WASHINGTON — The U.S. Department of Education’s Office for Civil Rights (OCR) has concluded an investigation into the complaint of three female track athletes who contend that they are being denied fairness in women’s sports as the Connecticut Interscholastic Athletic Conference (CIAC) implemented a policy allowing students to compete in accordance with their stated “gender identity.”
“OCR determined that the CIAC, by permitting the participation of certain male student-athletes in girls interscolastic track in the state of Connecticut, pursuant to the Revised Transgender Participation Policy, denied female student-athletes athletic benefits and opportunities, including advancing to the finals in events, higher level competitions, awards, medals, recognition, and the possibility of greater visibility to colleges and other benefits,” reads a 45-page letter from Director Timothy Blanchard.
“Accordingly, OCR determined that the CIAC denied athletic benefits and opportunities to female student-athletes competing in girls’ interscolastic track in the state of Connecticut through the revised Transgender Participation Policy, in violation of the regulation implementing Title IX of the Education Amendments of 1972 (Title IX), at 34 C.F.R. § 106.41(a).”
As previously reported, following the Athletic Conference’s decision to provide “transgender student athletes with equal opportunities to participate in CIAC athletic programs consistent with their gender identity,” two biological boys, who go by the names Andraya Yearwood and Terry Miller, were permitted to join the girls track team at their school and compete as females — moving on to the New England regionals.
One of the female competitors, Selina Soule, who attends Bloomfield High School, wasn’t able to qualify for the 55-meter race at the regionals because Yearwood and Miller took two of the top spots. She came in eighth.
“When I’m at the start of the race, when I’m lining up and getting into my blocks, everyone already knows the outcome. Those two athletes are going to come up one and two, and everyone knows it,” she told the Daily Signal.
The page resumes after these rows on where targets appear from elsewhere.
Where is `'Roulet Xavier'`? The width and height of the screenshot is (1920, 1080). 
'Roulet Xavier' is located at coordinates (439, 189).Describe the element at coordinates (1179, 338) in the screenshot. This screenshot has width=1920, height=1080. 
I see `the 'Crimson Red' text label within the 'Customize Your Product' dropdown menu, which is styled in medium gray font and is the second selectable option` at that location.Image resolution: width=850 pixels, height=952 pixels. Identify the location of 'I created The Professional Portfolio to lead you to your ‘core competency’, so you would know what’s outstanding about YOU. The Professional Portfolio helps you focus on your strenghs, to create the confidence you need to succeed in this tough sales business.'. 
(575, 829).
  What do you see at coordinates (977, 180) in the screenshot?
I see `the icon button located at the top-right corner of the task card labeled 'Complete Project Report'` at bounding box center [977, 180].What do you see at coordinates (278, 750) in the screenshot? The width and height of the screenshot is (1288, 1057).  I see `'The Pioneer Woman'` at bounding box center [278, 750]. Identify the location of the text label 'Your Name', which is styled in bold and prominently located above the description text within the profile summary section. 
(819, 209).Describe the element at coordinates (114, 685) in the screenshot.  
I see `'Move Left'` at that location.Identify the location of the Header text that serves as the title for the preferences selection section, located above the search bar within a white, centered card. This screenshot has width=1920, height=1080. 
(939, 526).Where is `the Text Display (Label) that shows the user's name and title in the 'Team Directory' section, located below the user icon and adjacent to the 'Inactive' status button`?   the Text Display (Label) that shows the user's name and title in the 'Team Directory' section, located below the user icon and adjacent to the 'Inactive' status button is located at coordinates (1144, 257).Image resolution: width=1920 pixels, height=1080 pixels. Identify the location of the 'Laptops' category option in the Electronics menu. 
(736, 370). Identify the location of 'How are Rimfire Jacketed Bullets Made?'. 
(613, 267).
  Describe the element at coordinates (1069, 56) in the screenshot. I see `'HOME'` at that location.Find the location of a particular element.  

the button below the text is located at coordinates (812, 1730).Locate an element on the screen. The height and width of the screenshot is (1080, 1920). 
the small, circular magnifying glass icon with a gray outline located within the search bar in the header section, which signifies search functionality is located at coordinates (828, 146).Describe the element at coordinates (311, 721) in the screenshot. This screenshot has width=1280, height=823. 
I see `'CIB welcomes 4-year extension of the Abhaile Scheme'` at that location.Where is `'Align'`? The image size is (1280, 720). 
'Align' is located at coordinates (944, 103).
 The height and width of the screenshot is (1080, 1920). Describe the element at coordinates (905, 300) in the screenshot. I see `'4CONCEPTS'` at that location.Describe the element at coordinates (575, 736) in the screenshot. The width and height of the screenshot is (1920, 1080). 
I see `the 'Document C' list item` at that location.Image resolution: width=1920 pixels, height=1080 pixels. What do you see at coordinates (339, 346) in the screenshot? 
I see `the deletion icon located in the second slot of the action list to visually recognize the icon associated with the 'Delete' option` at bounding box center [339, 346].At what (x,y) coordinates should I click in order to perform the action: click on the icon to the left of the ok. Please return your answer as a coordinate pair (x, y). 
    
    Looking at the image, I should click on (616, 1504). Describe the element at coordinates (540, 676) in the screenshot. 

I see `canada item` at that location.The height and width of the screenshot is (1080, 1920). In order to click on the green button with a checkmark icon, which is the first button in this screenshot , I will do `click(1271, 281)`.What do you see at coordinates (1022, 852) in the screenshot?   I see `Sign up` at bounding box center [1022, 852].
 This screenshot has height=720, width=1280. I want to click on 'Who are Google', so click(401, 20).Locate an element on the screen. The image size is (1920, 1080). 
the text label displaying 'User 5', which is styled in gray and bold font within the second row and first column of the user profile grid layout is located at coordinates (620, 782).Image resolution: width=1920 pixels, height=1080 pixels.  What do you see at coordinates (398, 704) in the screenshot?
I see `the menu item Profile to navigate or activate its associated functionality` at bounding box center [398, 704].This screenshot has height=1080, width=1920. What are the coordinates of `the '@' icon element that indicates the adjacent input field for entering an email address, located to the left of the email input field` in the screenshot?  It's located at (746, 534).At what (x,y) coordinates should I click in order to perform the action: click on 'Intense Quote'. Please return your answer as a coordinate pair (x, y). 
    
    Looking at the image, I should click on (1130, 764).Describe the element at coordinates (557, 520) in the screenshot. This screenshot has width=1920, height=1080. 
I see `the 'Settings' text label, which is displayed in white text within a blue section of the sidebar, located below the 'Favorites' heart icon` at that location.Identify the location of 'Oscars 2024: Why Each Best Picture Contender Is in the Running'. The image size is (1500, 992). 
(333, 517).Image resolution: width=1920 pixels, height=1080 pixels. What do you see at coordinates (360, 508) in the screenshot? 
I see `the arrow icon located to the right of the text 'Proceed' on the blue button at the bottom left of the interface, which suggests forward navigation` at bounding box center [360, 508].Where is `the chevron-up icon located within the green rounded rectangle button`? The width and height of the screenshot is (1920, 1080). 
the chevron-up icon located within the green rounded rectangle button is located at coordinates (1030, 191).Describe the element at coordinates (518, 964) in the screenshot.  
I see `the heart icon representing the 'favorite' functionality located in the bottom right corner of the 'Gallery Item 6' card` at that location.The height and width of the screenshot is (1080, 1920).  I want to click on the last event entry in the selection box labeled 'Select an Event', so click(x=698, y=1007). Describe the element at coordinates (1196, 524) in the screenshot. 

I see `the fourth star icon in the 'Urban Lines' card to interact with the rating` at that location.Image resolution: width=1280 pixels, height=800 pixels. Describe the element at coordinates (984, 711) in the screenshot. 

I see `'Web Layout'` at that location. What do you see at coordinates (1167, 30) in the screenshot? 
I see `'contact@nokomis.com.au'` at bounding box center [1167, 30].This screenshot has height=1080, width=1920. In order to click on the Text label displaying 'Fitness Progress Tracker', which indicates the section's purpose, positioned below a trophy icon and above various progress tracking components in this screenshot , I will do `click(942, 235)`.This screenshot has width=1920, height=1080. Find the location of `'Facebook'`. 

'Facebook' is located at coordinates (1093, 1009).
“From third on, it’s a little different, we’re actually fighting for those spots [among the girls], but in those meets, there’s no way that one of us biological girls will be able to outrun those transgender athletes.”
She said that her entire track team has been affected. It lost out in the state open championship because the team with the transgender runner naturally came out on top.
Soule and her mother, along with fellow runners Chelsea Mitchell and Alanna Smith and their parents, lodged a complaint last June with the U.S. Department of Education’s Office of Civil Rights, which agreed to investigate.
The girls stated that they did not feel they could win against Yearwood and Miller no matter how hard they trained because of physical advantages and feared that females could one day be “completely eradicated from their own sports” because of an ability to outpace males.
Now, the OCR has sided with the female students, finding that the girls’ were denied equal opportunity in their sport by allowing biological males to compete against them.
“Glastonbury, Canton, and Danbury [school districts] placed female student-athletes in athletic events against male student-athletes, resulting in competitive disadvantages for female student-athletes,” Blanchard wrote.
Meanwhile, males in boys’ track could compete exclusively against other young men.
“Accordingly, the districts’ participation in the athletic events sponsored by the CIAC denied female student-athletes athletic opportunities that were provided to male student-athletes,” he said.
In doing so, the districts and the CIAV violated Title IX of the Education Amendments of 1972, which prohibits discrimination based on sex.
“[T]he CIAC, Glastonbury, Bloomfield, Hartford, Cromwell, Canton, and Danbury treated student-athletes differently based on sex by denying benefits and opportunities to female students that were available to male students,” Blanchard explained.
OCR is requiring the CIAC and the named school districts to bring their policies in line with Title IX or lose funding.
Read the determination letter in full here.
“I am extremely happy and relieved to learn that OCR found the CIAC and the school districts violated Title IX,” student Chelsea Mitchell said in a statement. “It feels like we are finally headed in the right direction and that we will be able to get justice for the countless girls along with myself that have faced discrimination for years.”
“It is liberating to know that my voice, my story, my loss, has been heard; that those championships I lost mean something,” she opined. “Finally, the government has recognized that women deserve the right to compete for victory, and nothing less.”
As previously reported, the three female track athletes have also taken their case to federal court. The U.S. Department of Justice (DoJ) filed a Statement of Interest in the case in March, arguing that Congress defined “sex” as biological when it passed Title IX, and that its sponsor (then-Sen. Birch Bayh, D-Ind.) even noted that the law would “permit differential treatment by sex … in sport facilities.’”
“CIAC nevertheless has decided to force biological girls to compete against biological boys who publicly identify with the female gender and want to compete on sex-specific athletic teams,” the DoJ lamented. “Accordingly, CIAC’s transgender athletic policy is in tension with the core purpose of Title IX and its implementing regulations.”